- Work to be completed
Each line that contains the word "computer" is to be copied from the records below.

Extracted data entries
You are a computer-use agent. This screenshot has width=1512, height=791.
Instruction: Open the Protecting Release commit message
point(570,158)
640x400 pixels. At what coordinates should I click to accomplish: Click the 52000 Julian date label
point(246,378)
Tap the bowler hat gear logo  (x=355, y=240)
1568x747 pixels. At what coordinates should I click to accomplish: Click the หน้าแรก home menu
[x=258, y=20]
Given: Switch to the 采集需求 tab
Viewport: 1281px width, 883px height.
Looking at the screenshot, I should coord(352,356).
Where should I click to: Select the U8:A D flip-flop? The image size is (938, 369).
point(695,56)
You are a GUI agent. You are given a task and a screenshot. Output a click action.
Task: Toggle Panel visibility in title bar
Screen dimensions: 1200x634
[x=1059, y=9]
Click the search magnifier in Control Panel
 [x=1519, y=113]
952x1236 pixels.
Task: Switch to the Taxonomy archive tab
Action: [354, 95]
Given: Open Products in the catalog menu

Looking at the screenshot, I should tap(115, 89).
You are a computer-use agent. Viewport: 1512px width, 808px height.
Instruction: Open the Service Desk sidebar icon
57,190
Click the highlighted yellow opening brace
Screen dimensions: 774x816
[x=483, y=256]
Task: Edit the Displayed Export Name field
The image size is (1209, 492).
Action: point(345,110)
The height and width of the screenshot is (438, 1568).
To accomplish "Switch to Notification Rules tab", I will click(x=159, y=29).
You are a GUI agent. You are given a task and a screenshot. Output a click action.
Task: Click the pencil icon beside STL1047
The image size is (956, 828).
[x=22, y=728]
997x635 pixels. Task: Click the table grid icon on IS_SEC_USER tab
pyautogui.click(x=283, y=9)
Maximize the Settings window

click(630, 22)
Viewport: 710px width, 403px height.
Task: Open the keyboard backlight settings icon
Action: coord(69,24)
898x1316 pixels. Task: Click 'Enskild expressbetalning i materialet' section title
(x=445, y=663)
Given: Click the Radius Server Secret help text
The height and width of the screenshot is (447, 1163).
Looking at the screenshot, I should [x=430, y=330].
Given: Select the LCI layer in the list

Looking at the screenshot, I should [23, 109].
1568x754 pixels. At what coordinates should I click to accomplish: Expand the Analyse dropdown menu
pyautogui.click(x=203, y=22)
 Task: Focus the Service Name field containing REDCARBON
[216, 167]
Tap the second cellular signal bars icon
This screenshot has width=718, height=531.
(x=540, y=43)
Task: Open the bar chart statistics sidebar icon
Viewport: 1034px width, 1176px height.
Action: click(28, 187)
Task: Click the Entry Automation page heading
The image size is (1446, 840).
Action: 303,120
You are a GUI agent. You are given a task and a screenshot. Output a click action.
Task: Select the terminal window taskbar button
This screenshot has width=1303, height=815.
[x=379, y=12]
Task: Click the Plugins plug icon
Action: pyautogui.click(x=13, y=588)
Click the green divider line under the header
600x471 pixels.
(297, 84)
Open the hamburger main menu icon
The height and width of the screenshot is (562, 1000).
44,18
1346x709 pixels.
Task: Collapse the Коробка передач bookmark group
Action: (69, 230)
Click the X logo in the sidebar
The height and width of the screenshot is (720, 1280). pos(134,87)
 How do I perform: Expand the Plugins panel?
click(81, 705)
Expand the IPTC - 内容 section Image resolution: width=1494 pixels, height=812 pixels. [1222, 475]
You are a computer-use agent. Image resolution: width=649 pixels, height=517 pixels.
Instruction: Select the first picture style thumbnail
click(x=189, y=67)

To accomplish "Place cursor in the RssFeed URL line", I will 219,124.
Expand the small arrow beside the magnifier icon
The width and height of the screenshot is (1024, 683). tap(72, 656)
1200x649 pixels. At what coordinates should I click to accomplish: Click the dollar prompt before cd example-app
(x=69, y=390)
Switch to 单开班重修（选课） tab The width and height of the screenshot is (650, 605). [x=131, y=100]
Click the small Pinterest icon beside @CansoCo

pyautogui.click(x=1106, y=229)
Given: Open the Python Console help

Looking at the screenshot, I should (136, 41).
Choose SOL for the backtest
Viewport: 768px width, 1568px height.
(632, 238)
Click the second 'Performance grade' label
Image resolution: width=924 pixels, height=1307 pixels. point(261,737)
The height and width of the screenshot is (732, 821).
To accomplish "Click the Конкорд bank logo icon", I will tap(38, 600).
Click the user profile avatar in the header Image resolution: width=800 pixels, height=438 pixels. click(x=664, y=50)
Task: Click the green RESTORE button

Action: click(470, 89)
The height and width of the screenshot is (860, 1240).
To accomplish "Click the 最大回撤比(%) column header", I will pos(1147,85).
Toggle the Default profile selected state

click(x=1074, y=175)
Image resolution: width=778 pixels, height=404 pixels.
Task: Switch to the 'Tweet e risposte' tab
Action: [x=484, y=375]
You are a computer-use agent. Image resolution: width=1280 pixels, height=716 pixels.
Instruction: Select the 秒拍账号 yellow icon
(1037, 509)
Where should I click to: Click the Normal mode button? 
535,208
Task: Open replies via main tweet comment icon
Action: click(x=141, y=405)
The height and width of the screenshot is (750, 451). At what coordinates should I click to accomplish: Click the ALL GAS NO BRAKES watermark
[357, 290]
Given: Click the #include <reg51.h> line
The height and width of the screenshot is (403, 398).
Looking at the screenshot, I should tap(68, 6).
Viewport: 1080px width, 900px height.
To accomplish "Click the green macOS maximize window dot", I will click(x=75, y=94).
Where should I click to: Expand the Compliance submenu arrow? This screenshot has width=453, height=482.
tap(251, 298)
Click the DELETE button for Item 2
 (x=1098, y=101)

- Reply to the exercise
You are a computer-use agent. This screenshot has width=1512, height=791.
You are a computer-use agent. Viewport: 1512px width, 808px height.
You are a computer-use agent. Image resolution: width=649 pixels, height=517 pixels.
You are a computer-use agent. Image resolution: width=1280 pixels, height=716 pixels.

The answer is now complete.